Sorry I didn't know this the other day... I have one I'm not using I would have put in with the mag pods. It isn't anything special, but it can be free! I'll try to remember to take a pic tonight. If it looks like what you might want, I'll ship it to you and if you don't want it you can ship it back with a pod casting.


----------



## scrimman (Apr 29, 2013)

I had to make my own.


----------



## woodtickgreg (Apr 29, 2013)

Packard woodworks sells em.


----------



## ssgmeader (Apr 29, 2013)

http://www.highlandwoodworking.com/leatherturningtoolroll.aspx

$70 but nice leather

Lee Valley tool has one too.

http://www.leevalley.com/en/wood/page.aspx?p=56743&cat=1,330,56743

But it's polyester.

Headed anywhere interesting? (this is a loaded question concerning the opportunity of you picking up some odd wood from wherever your headed and maybe making a trade with you lol.


----------



## SENC (Apr 29, 2013)

woodtickgreg said:


> Packard woodworks sells em.



I'm pretty sure this is the one I have... of course mine's a good deal dustier! It isn't anything special, just canvas. I forgot to get a pic, but here us one from the packard site.
[attachment=24090]


----------



## healeydays (Apr 29, 2013)

That's what I'm looking for. Let's swap a few blanks for the roll


----------



## healeydays (Apr 29, 2013)

ssgmeader said:


> .Headed anywhere interesting? (this is a loaded question concerning the opportunity of you picking up some odd wood from wherever your headed and maybe making a trade with you lol.
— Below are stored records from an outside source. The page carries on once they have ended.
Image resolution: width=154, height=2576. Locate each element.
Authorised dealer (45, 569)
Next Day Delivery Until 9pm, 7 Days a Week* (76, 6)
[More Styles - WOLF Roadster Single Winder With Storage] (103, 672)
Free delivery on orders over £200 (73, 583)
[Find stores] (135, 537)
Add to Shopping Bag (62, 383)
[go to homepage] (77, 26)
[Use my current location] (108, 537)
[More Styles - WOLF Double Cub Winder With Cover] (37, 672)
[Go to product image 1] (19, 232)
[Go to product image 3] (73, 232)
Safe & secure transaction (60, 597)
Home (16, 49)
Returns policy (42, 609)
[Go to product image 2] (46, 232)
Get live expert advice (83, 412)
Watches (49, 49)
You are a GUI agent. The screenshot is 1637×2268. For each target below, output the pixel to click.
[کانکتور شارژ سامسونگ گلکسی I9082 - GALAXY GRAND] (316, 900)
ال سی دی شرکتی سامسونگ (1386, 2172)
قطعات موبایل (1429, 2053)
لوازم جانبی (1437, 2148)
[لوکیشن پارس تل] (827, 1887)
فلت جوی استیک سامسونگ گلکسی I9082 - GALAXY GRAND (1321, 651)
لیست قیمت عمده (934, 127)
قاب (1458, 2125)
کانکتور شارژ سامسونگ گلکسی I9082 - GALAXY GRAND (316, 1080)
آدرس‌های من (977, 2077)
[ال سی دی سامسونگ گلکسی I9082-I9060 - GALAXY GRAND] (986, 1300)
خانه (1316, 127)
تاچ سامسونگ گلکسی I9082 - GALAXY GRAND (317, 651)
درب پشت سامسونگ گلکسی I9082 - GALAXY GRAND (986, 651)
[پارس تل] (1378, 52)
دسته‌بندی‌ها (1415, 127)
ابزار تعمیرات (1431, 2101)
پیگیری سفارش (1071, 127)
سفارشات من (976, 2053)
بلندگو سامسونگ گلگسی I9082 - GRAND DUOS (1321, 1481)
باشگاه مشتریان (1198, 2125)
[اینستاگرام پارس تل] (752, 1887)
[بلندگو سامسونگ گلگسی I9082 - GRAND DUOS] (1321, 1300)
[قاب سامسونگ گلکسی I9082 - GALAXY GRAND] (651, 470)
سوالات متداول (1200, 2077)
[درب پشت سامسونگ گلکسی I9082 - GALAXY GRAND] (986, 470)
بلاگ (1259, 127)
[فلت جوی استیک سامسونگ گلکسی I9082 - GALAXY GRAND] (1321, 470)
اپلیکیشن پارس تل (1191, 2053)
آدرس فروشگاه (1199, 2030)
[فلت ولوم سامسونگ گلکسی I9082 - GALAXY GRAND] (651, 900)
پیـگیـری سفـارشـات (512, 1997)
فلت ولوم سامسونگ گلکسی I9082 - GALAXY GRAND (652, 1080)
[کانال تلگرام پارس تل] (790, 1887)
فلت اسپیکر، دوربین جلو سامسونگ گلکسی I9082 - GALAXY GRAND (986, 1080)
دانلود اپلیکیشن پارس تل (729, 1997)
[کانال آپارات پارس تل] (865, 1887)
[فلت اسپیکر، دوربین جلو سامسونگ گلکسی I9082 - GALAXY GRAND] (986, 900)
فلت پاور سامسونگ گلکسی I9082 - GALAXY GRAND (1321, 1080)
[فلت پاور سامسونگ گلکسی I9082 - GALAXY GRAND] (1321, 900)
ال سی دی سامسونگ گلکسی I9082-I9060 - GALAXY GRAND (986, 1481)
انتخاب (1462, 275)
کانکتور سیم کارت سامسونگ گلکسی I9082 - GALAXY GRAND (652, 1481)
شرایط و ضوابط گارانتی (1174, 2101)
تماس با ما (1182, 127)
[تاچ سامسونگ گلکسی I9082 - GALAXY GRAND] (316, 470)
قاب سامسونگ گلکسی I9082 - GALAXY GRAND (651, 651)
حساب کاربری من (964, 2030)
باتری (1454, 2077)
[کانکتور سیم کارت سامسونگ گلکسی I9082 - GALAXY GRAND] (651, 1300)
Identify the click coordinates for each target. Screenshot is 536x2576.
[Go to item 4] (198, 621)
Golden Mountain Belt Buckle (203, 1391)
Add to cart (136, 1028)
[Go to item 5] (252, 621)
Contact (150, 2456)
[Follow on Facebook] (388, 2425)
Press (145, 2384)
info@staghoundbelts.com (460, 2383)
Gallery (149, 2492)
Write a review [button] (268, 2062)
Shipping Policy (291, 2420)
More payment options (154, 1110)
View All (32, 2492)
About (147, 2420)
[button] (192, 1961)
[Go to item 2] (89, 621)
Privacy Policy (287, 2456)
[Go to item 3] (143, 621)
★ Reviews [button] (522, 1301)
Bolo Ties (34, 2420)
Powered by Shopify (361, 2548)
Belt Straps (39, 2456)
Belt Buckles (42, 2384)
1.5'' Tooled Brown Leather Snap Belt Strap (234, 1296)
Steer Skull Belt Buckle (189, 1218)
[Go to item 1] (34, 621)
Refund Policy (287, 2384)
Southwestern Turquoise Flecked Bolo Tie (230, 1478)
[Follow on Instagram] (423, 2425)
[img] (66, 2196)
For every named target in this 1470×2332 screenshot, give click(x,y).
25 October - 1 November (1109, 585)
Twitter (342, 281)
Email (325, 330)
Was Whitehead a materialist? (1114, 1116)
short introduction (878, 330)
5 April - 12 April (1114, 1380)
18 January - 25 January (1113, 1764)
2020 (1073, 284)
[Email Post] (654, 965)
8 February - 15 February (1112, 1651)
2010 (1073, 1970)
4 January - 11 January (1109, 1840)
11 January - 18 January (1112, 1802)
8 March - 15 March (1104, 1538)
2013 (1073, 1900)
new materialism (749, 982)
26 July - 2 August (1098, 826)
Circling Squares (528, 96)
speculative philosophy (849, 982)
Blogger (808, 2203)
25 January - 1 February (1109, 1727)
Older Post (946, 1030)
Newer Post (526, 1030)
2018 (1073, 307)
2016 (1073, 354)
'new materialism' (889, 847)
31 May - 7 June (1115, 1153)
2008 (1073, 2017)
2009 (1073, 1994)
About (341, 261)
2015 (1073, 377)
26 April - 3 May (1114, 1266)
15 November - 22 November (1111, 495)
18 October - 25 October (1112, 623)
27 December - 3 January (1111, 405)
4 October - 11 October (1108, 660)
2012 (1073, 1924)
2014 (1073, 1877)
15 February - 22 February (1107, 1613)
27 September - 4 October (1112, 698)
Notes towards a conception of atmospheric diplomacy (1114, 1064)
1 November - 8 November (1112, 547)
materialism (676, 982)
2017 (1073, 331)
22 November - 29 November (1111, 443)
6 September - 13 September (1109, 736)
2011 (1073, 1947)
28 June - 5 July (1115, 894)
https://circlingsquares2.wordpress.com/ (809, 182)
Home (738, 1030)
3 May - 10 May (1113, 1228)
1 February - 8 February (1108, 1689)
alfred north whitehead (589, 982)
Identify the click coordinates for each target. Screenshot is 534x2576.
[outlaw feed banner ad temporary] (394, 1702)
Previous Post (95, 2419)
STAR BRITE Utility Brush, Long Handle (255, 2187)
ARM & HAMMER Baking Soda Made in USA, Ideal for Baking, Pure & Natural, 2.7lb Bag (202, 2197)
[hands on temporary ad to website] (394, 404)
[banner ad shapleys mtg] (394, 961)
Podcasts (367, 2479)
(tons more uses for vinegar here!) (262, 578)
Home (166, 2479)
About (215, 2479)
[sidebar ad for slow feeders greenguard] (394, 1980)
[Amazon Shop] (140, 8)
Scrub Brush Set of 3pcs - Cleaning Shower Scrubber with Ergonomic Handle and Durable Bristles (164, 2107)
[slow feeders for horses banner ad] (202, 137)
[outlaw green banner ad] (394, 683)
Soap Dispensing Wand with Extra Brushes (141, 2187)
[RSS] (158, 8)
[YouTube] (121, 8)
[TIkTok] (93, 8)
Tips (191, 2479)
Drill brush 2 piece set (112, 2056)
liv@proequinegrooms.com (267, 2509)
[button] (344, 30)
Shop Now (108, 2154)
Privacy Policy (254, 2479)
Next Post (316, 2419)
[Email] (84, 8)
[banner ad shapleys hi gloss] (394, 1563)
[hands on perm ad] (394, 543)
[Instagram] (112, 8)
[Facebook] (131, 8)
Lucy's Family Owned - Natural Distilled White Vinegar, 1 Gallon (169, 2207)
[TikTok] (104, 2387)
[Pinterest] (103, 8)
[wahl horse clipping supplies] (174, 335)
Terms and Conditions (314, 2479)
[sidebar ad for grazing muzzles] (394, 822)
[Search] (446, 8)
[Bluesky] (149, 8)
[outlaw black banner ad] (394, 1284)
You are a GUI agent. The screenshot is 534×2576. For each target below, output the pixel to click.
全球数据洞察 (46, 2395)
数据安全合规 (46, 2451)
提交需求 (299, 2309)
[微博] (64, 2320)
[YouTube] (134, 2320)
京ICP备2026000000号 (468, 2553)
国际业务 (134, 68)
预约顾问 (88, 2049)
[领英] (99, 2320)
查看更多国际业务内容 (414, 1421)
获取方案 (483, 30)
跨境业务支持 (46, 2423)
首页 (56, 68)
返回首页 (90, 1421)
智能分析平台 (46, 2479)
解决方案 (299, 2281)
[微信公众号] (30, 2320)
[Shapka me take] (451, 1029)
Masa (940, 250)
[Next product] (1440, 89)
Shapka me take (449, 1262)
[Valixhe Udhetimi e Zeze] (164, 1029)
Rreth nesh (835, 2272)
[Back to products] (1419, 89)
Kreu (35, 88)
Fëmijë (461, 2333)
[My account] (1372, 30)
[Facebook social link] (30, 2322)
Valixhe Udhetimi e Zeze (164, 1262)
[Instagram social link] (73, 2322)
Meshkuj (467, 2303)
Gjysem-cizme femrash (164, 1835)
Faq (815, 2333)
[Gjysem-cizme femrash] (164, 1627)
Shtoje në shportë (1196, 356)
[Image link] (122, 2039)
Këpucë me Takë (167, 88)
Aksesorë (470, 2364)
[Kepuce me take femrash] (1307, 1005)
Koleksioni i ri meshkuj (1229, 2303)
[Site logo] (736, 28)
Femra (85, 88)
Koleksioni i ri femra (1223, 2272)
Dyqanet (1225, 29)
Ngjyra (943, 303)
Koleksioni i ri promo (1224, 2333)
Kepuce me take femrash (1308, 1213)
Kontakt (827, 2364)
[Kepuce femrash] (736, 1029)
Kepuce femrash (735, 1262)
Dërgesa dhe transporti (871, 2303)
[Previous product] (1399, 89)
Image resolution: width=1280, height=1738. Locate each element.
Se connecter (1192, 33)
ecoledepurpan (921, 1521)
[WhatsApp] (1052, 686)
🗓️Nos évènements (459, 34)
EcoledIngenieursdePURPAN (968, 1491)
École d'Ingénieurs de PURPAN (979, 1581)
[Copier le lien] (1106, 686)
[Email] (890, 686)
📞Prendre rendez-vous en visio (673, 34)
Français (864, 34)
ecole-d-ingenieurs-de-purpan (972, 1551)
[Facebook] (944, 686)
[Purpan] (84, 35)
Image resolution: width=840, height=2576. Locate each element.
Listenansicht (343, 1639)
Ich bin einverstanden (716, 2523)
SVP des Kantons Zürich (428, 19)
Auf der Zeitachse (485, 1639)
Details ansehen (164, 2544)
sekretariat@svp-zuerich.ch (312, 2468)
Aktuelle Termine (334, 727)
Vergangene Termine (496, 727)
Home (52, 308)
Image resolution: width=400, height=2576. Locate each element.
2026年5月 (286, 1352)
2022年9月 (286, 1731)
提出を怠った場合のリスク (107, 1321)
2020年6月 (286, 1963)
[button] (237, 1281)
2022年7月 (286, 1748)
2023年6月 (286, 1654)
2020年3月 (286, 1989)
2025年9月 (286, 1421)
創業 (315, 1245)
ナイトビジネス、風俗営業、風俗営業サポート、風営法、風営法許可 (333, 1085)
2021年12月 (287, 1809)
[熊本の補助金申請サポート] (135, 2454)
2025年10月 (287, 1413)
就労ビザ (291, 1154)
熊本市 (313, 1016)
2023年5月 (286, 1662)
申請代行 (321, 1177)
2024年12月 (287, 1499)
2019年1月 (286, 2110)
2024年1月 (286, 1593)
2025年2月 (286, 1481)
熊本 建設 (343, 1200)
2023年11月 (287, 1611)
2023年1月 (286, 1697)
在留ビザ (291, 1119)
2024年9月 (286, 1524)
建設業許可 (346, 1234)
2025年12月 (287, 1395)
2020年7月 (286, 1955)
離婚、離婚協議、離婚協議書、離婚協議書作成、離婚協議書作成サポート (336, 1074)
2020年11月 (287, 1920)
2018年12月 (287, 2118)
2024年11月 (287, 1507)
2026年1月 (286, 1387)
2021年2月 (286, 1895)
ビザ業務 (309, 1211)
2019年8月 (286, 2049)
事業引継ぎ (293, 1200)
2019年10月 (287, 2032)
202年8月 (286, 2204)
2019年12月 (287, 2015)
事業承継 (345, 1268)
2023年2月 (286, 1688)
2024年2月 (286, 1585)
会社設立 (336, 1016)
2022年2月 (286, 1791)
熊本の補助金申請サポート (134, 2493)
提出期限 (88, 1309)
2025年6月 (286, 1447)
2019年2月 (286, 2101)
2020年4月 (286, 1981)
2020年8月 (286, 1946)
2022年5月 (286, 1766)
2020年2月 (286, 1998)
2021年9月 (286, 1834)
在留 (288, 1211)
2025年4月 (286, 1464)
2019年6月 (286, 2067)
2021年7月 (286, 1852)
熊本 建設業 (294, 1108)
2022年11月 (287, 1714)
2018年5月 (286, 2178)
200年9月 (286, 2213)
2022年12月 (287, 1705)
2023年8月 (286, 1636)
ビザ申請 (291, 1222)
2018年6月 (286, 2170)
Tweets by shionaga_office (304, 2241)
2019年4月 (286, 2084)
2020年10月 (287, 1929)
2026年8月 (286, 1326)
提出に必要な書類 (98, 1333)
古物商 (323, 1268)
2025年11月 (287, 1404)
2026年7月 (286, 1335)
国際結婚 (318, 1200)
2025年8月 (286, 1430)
Nowhere special. Taking a class on turning and other stuff and I want to bring my own tools...


----------



## ssgmeader (Apr 29, 2013)

healeydays said:


> ssgmeader said:
> 
> 
> > .Headed anywhere interesting? (this is a loaded question concerning the opportunity of you picking up some odd wood from wherever your headed and maybe making a trade with you lol.
> ...



Nice, are you learning at the Homestead Woodworking School in Newmarket? or somewhere else?


----------



## healeydays (Apr 30, 2013)

No, too far a drive for my taste after work. Going over to VT to work with a friend of the family. 

Gonna learn some artsy type stuff...

http://www.angelfire.com/art2/illanajoffrey/images2/colortwigbowl1.jpg
http://www.angelfire.com/art2/illanajoffrey/09pic/tc.jpg


----------



## ssgmeader (Apr 30, 2013)

healeydays said:


> No, too far a drive for my taste after work. Going over to VT to work with a friend of the family.
> 
> Gonna learn some artsy type stuff...
> 
> ...



Ok those are just plain neat.


----------



## SENC (May 11, 2013)

Finally dried up enough to collect pods. I hope they're not deteriorating too much, but got 2/3 of an lfrb full + the tool roll. Should get it in the mail Monday.
Henry


----------